The refusal of Association’s board of directors to seek injunctive relief against the Warmingtons must be judged in light of the facts at the time the board considered the matter. There would be difficulty in proving the 1953 setback amendment was validly enacted. The minutes indicated public hearing was held after Association’s approval rather than before, and it could not be established that written consent had been obtained from the required number of property owners. Eighteen of the twenty one homes in the area affected by the alleged 1953 amendment were in violation of the six-foot setback requirement, thus making it doubtful whether Association could prevail in an injunctive action against the Warmingtons. Association’s funds were committed, in large part, to pay for services which benefited the entire community, such as beach and clubhouse maintenance, lifeguards, gardeners and administrative staff. Apparently, the board believed that the utility of incurring substantial attorney fees in prosecuting a lawsuit of questionable merit was outweighed by the possible curtailment of normal services.

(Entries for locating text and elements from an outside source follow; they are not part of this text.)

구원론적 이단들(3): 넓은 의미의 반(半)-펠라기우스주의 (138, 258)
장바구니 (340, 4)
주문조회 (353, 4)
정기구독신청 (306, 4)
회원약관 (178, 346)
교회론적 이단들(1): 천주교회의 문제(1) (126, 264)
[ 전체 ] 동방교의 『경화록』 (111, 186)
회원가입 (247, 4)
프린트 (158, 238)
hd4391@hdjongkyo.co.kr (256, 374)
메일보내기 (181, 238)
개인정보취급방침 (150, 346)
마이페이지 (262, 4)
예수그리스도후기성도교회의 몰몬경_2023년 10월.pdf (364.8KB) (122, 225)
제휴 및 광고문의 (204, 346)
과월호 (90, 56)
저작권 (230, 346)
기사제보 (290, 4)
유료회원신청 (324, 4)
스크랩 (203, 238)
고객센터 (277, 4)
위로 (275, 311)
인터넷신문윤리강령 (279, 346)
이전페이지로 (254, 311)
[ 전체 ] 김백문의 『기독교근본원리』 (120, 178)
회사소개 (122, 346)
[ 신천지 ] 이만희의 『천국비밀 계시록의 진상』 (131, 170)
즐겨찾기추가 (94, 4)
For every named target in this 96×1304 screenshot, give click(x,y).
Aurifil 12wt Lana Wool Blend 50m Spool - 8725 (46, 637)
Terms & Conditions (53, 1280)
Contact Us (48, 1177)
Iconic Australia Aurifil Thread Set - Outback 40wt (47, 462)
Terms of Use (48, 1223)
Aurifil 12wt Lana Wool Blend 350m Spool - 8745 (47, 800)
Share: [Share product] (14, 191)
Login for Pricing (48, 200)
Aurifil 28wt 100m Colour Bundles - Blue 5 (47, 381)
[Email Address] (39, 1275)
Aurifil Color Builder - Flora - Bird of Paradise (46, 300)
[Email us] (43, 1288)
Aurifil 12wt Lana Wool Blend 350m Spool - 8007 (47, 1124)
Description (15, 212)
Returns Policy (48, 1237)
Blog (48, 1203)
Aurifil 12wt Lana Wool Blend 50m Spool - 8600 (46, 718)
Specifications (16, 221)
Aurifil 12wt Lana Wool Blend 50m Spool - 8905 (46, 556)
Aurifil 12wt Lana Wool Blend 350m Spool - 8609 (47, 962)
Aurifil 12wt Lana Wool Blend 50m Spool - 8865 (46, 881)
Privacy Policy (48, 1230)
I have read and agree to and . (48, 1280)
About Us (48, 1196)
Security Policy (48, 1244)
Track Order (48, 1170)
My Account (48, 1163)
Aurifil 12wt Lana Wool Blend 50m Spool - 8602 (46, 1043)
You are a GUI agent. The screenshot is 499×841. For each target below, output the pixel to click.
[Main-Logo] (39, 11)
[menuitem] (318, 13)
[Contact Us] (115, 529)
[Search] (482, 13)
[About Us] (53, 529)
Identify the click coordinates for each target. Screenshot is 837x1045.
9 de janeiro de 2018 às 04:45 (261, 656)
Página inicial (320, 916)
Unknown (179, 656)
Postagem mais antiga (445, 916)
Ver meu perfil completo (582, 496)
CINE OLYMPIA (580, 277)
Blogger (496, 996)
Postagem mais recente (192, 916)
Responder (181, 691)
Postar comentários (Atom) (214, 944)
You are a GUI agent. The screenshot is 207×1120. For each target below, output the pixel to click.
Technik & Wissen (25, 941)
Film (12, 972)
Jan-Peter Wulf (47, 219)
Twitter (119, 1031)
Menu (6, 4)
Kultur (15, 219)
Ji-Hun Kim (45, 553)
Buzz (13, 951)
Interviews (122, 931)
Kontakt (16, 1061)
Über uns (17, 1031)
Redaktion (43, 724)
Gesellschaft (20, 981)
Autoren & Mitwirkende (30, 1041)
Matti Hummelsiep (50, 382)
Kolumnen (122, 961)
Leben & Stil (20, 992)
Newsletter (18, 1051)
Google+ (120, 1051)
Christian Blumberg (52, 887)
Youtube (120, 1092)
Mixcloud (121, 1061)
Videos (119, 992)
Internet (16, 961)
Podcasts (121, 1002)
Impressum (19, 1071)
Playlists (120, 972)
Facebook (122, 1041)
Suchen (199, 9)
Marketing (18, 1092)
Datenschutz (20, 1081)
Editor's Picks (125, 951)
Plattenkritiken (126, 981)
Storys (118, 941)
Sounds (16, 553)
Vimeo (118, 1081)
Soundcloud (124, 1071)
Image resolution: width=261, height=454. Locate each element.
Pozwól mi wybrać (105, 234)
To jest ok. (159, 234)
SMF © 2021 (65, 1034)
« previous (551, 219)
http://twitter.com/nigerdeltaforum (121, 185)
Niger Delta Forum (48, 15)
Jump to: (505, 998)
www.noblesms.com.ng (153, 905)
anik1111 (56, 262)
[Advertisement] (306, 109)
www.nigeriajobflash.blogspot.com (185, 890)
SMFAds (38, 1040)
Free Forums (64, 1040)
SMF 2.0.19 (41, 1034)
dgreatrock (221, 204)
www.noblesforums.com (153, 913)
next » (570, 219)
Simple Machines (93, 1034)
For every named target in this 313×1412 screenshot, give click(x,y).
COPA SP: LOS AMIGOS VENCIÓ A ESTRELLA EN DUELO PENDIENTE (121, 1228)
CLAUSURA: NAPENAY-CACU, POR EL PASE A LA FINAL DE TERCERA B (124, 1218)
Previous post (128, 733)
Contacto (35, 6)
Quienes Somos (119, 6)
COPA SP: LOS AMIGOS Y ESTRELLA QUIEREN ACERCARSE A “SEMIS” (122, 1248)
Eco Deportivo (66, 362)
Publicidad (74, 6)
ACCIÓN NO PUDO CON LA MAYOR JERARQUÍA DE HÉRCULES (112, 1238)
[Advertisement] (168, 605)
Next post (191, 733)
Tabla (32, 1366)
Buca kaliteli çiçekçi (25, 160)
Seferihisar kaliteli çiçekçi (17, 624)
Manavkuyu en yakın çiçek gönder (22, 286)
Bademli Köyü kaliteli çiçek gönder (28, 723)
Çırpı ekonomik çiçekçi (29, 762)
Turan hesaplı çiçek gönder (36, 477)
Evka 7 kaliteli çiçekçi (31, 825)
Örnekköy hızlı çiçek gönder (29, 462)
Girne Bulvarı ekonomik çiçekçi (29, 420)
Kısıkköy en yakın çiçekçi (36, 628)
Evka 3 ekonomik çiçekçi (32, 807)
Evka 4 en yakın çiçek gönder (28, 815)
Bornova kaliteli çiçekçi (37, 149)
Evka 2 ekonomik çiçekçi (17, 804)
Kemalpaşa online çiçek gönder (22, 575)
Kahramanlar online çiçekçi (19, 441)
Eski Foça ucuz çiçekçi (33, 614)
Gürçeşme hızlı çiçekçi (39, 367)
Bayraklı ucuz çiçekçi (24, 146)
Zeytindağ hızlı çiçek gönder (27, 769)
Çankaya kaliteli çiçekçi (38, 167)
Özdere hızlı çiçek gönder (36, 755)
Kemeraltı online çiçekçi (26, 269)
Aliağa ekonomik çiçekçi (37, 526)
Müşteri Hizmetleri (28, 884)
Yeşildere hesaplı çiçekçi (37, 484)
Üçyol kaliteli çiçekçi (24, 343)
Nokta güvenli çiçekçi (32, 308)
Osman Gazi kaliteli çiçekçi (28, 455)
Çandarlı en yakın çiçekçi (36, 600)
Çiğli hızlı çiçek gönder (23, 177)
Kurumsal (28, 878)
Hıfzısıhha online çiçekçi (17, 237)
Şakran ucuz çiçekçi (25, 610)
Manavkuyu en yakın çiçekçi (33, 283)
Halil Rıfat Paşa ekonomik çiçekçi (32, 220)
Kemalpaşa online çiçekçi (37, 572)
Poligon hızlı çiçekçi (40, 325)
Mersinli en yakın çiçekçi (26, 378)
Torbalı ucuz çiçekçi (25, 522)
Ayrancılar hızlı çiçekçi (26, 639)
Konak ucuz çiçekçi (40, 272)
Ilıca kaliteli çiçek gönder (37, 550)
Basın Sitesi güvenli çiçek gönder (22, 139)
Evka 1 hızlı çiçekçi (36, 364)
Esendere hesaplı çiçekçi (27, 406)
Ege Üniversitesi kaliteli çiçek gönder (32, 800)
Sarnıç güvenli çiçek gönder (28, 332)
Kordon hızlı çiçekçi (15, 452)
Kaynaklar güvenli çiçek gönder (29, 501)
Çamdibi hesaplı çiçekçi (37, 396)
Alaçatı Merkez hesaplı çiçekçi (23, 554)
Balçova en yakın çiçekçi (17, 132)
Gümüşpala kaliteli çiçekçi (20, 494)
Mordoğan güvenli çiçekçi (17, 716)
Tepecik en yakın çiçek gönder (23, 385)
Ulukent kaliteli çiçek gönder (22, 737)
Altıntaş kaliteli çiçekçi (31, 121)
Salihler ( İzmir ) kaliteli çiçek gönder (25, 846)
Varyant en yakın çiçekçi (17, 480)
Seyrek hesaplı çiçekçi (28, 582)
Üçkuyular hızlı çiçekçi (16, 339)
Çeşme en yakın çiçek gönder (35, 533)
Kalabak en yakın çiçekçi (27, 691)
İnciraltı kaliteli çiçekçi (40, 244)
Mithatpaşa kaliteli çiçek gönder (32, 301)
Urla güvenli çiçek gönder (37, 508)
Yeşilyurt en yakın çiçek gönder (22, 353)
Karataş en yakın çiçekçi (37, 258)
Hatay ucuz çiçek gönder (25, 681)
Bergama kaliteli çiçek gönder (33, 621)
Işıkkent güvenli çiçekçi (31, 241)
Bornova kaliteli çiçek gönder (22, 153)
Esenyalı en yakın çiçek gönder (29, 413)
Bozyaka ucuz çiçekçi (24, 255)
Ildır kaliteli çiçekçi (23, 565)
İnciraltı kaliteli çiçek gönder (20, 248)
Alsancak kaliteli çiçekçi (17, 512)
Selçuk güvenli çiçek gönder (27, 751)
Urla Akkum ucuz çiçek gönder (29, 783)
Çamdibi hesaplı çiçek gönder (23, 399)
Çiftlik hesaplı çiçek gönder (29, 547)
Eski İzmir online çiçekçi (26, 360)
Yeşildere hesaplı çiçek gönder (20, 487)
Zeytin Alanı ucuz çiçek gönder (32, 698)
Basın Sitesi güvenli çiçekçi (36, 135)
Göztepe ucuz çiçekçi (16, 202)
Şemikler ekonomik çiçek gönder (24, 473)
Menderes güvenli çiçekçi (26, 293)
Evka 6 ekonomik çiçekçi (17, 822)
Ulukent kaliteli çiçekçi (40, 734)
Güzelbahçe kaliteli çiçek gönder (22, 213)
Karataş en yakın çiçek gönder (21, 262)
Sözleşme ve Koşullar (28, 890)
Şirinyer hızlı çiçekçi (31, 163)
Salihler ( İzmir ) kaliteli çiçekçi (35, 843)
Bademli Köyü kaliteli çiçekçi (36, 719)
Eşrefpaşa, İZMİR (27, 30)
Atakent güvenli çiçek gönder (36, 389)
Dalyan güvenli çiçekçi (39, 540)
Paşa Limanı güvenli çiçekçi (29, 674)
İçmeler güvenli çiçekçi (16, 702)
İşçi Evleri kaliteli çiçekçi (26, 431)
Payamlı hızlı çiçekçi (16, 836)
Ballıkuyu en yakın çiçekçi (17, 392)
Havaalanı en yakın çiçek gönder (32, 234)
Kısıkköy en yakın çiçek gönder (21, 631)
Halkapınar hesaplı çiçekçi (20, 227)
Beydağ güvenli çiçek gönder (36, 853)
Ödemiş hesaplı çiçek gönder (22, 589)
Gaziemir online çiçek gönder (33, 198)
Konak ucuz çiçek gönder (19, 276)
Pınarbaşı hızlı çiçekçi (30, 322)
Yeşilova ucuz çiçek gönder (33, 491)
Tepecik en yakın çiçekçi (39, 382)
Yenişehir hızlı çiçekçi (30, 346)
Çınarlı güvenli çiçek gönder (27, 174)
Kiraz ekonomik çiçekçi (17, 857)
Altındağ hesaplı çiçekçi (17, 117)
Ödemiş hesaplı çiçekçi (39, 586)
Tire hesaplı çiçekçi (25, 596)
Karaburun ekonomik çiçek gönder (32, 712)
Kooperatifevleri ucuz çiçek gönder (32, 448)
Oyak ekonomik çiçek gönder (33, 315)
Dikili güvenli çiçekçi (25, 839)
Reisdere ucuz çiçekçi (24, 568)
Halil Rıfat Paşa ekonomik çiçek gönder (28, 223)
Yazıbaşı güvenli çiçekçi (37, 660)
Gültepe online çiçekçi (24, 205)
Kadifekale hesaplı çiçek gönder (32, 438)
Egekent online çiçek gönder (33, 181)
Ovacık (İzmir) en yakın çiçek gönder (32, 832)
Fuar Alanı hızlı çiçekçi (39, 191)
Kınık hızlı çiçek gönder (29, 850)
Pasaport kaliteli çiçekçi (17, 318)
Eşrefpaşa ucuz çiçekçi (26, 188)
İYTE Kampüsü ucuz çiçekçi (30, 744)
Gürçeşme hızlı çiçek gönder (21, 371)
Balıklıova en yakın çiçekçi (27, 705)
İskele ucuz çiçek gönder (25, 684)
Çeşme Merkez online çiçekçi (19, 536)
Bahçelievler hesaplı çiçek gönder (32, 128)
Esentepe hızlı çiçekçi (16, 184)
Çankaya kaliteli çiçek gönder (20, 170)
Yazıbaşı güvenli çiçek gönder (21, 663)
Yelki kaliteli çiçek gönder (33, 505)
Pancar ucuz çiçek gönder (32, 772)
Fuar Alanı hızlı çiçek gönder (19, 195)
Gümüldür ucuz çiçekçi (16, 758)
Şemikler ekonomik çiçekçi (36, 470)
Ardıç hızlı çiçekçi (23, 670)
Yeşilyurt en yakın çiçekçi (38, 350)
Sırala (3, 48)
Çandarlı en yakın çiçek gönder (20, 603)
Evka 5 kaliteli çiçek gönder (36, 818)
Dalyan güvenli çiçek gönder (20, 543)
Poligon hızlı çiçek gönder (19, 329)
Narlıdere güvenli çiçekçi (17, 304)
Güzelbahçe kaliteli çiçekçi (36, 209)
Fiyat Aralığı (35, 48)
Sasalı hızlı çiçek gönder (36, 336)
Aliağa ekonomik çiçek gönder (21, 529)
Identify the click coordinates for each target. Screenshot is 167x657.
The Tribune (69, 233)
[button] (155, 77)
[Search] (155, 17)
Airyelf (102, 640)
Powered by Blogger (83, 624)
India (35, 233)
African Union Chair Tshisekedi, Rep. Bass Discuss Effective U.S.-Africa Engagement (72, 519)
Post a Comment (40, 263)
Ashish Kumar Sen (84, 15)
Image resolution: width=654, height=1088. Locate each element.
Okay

The fact that the board refused to bring suit even after a preliminary injunction was issued is not decisive. It has been said that a court will deny a preliminary injunction unless there is a reasonable probability that the plaintiff will be successful on the merits, but the granting of a preliminary injunction does not amount to an adjudication of the merits. (Continental Baking Co. v. Katz, 68 Cal.2d 512, 528 [67 Cal.Rptr. 761, 439 P.2d 889].) The function of a preliminary injunction is the preservation of the status quo until a final determination of the merits. {Id.) Moreover, “[t]he mere fact that a recovery for the corporation would probably result from litigation does not require that an action be commenced to enforce the claim. Even if it appeared to the directors . .. that at the end of protracted litigation substantial sums could be recovered from some or all of the defendants, that fact alone would not have made it the duty of the directors to authorize the commencement of an action. It would have made it their duty to weigh the advantages of a probable recovery against the cost in money, time and disruption of the business of the company which litigation would entail. ... A mistake of judgment on the part of a board of directors does not justify taking the control of corporate affairs from the board of directors and placing it with the stockholders. The board of directors may make incorrect decisions, as well as correct ones, so long as it is faithful to the[*867] corporation and uses its best business judgment.” (Findley v. Garrett, supra, 109 Cal.App.2d at pp. 177-178.)

From the foregoing discussion, it is manifest that the court’s finding that Association’s board of directors did not abuse its managerial discretion is supported by substantial evidence. That determination makes unnecessary our consideration of Association’s further claim that plaintiffs’ suit conferred no substantial benefit on the Association.

Association contends that plaintiffs’ appeal is frivolous and that we should therefore impose sanctions against them. Although we have not found the appeal meritorious, we cannot say it was wholly insubstantial or not taken in good faith. Accordingly, we do not classify the appeal as frivolous.

The judgment is affirmed. In the interest of justice, neither party shall recover costs.

Tamura, Acting P. J., and Morris, J., concurred.

1

Plaintiffs did not recover costs against the Warmingtons because the stipulation for judgment provided that the parties were to bear their own costs.

2

The procedure followed by plaintiffs was not challenged. By recounting it, we do not express our approval of it.

3

Not only is this finding presumed, in its notice of intended decision, the court expressly so found.